Produce as output only the lines below starting at the line with "This screenshot has height=243, width=447." and continuing through the line with "Click the CUNY", each one exactly as written.

(Collected data)
══════

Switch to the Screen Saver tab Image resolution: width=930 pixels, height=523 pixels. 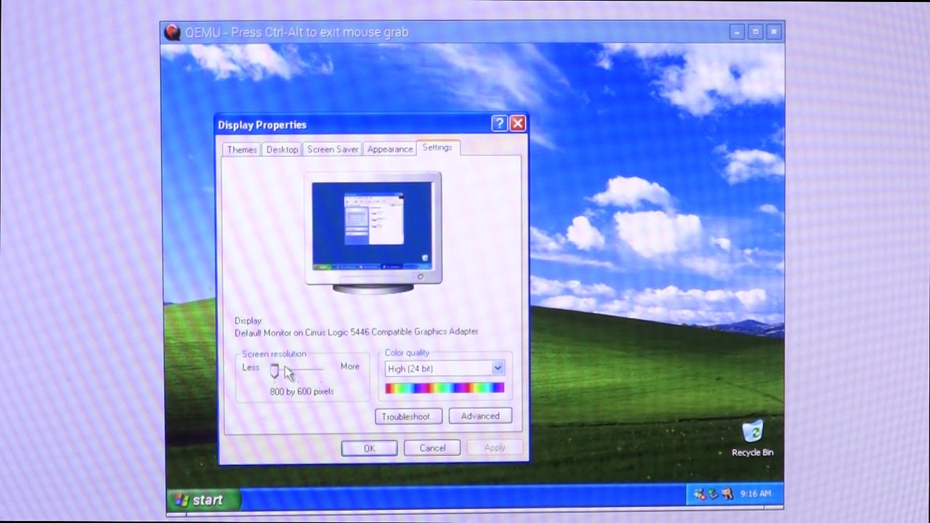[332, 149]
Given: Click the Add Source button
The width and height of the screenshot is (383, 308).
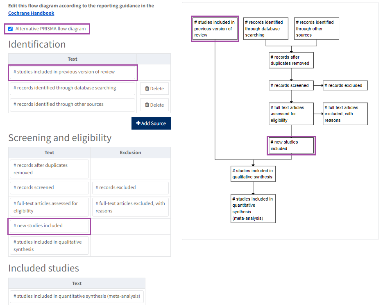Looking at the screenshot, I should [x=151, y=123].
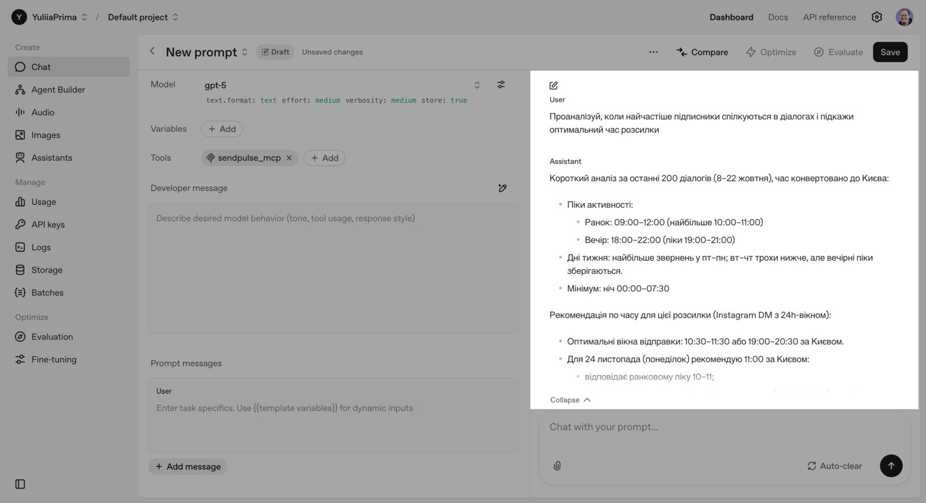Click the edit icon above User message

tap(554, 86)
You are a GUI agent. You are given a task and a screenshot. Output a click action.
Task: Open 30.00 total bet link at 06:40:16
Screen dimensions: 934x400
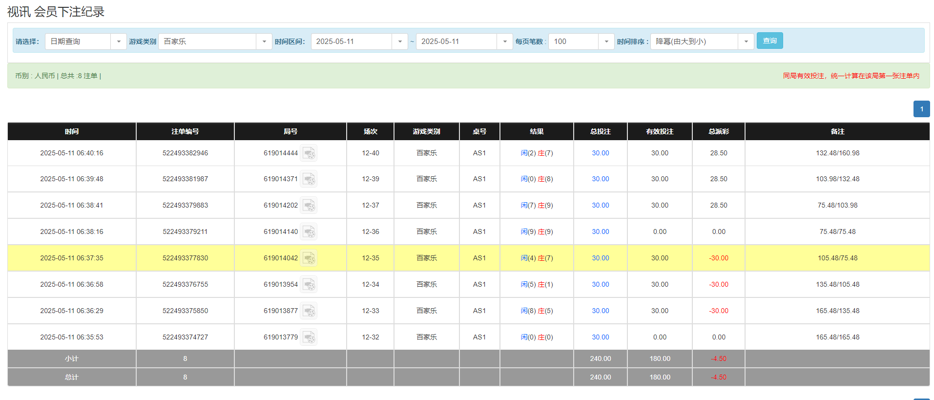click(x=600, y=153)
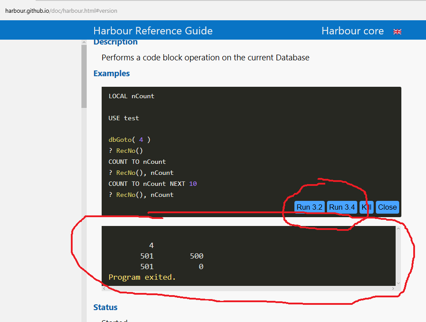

══════

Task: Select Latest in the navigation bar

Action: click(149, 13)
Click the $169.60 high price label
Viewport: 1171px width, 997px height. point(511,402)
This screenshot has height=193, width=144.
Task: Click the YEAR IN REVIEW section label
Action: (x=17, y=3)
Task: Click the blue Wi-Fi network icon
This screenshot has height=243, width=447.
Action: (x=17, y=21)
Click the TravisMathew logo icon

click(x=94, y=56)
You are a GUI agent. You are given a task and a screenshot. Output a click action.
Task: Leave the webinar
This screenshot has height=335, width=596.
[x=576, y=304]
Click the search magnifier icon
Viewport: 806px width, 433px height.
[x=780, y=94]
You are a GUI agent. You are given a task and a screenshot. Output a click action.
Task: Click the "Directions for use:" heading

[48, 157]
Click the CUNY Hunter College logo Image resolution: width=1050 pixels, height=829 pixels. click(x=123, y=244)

══════

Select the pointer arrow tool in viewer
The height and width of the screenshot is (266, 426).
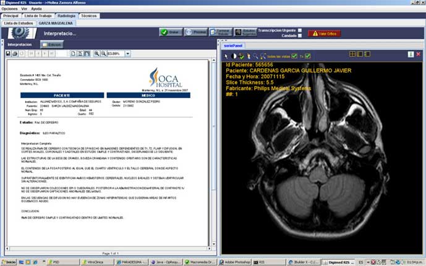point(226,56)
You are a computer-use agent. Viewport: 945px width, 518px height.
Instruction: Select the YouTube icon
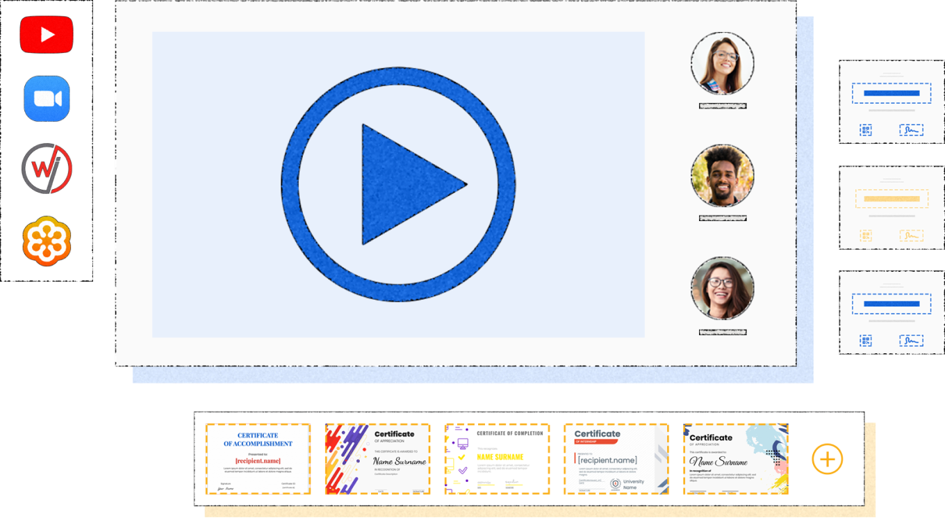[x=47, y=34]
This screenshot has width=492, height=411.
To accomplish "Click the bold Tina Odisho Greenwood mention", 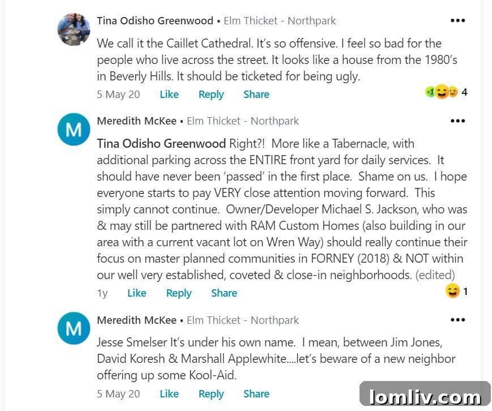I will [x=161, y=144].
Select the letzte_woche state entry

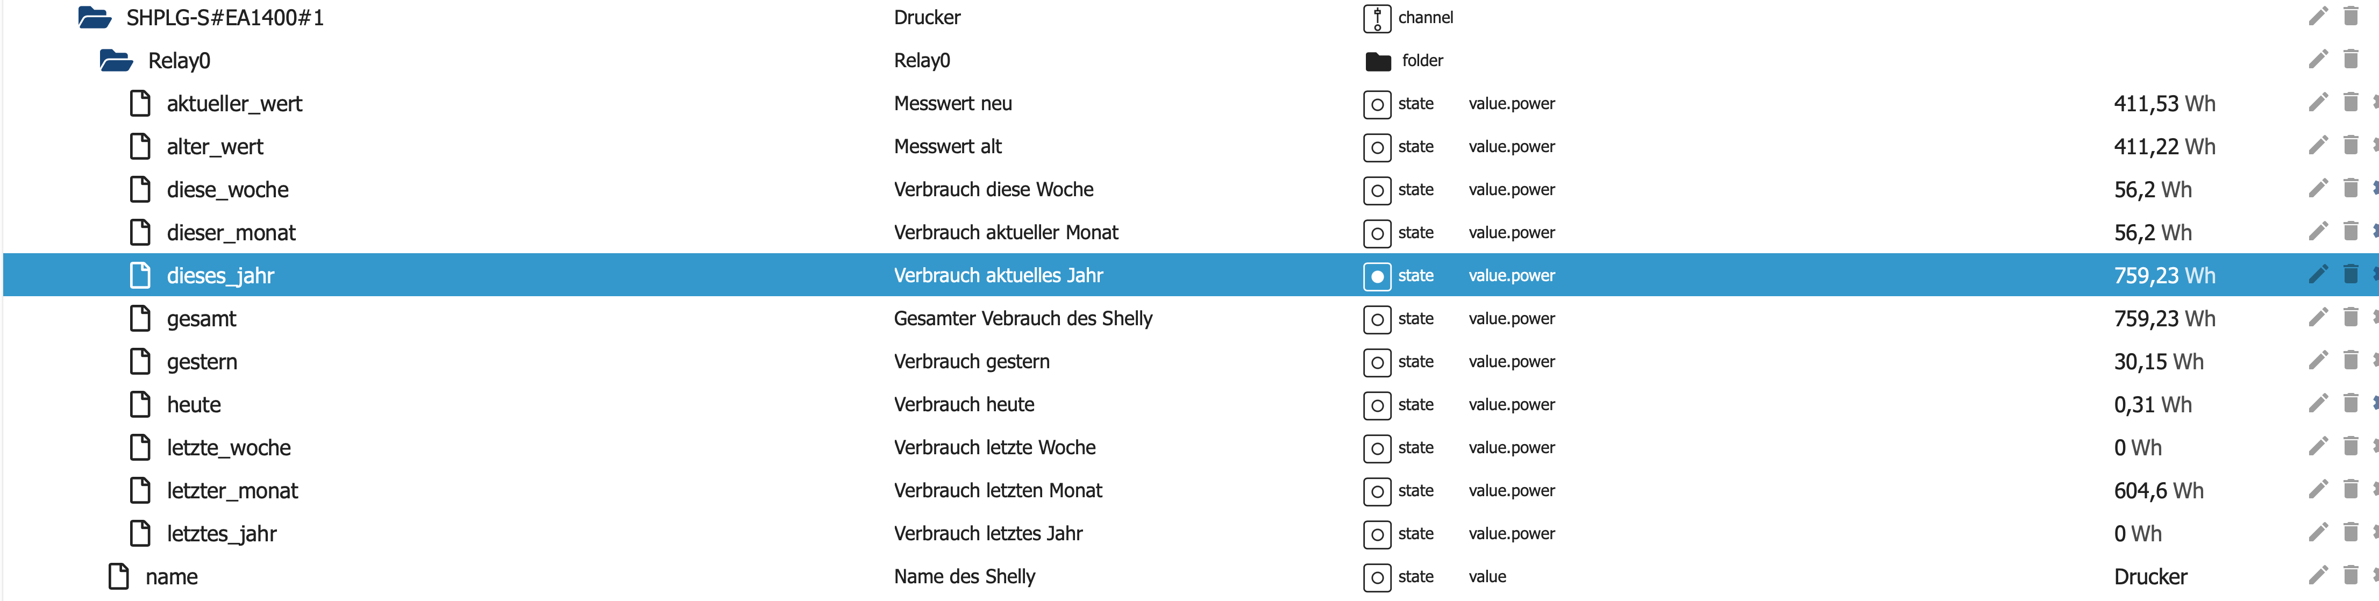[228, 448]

══════

- Result below
This screenshot has height=243, width=447.
Action: (x=17, y=21)
Click the TravisMathew logo icon

click(x=94, y=56)
You are a GUI agent. You are given a task and a screenshot. Output a click action.
Task: Leave the webinar
This screenshot has height=335, width=596.
[x=576, y=304]
Click the search magnifier icon
Viewport: 806px width, 433px height.
[x=780, y=94]
You are a GUI agent. You are given a task and a screenshot. Output a click action.
Task: Click the "Directions for use:" heading

[48, 157]
Click the CUNY Hunter College logo Image resolution: width=1050 pixels, height=829 pixels. click(x=123, y=244)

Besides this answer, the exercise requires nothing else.